* [Problem statement] Pull out everything from the line containing "At what (x,y)" down to the line containing "Looking at the", both included, and copy those lines word for word. Leave the pictures out.

* [Source records]
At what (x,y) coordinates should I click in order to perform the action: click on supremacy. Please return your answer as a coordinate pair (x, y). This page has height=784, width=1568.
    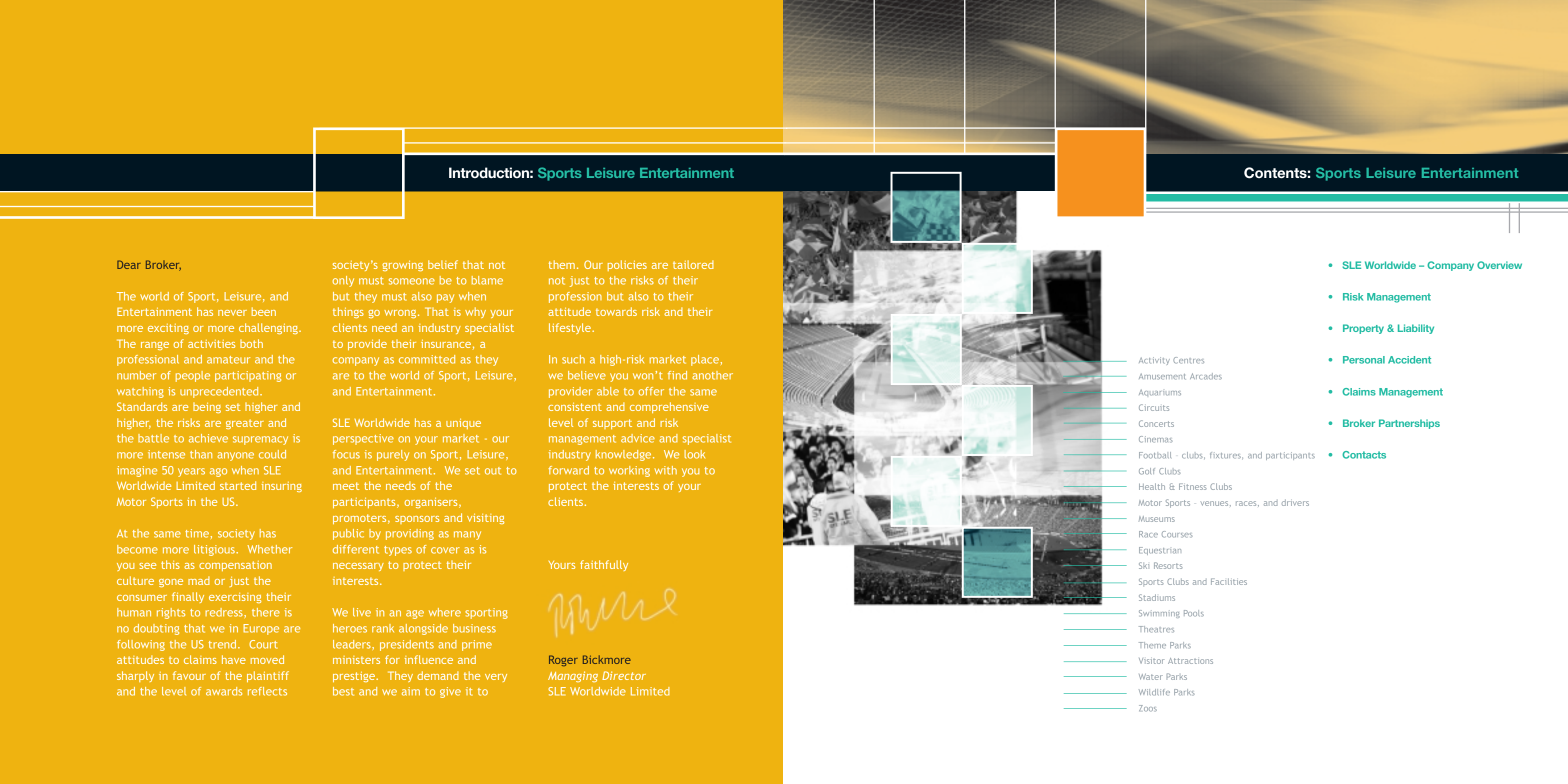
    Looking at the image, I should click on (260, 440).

==

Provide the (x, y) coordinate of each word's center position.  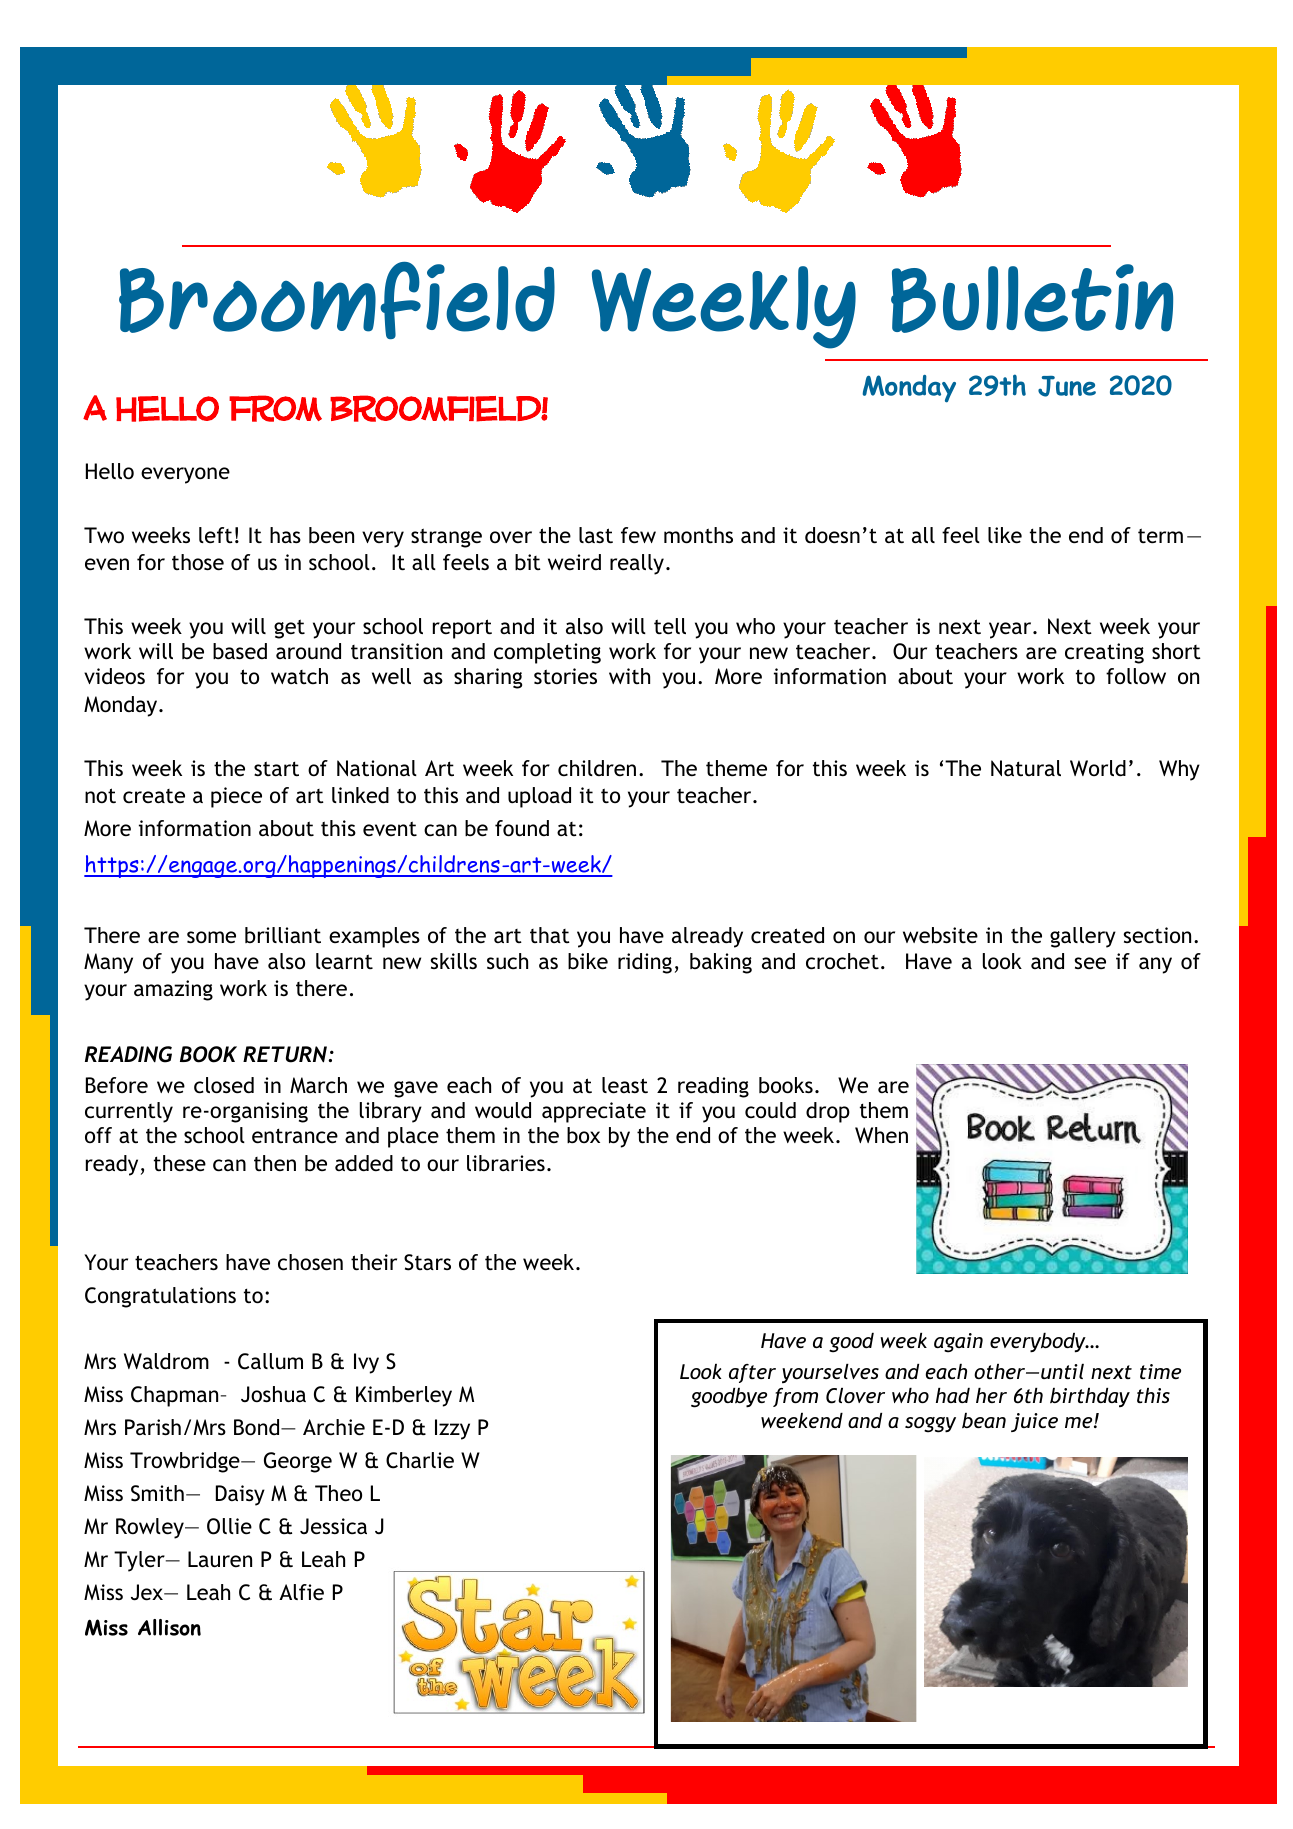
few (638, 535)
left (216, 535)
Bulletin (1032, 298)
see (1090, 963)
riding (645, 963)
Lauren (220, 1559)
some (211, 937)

...

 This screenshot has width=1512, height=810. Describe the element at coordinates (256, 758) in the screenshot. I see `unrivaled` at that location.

* [Expected output]
At what (x,y) coordinates should I click in order to perform the action: click on supremacy. Please return your answer as a coordinate pair (x, y). This page has height=784, width=1568.
    Looking at the image, I should click on (260, 440).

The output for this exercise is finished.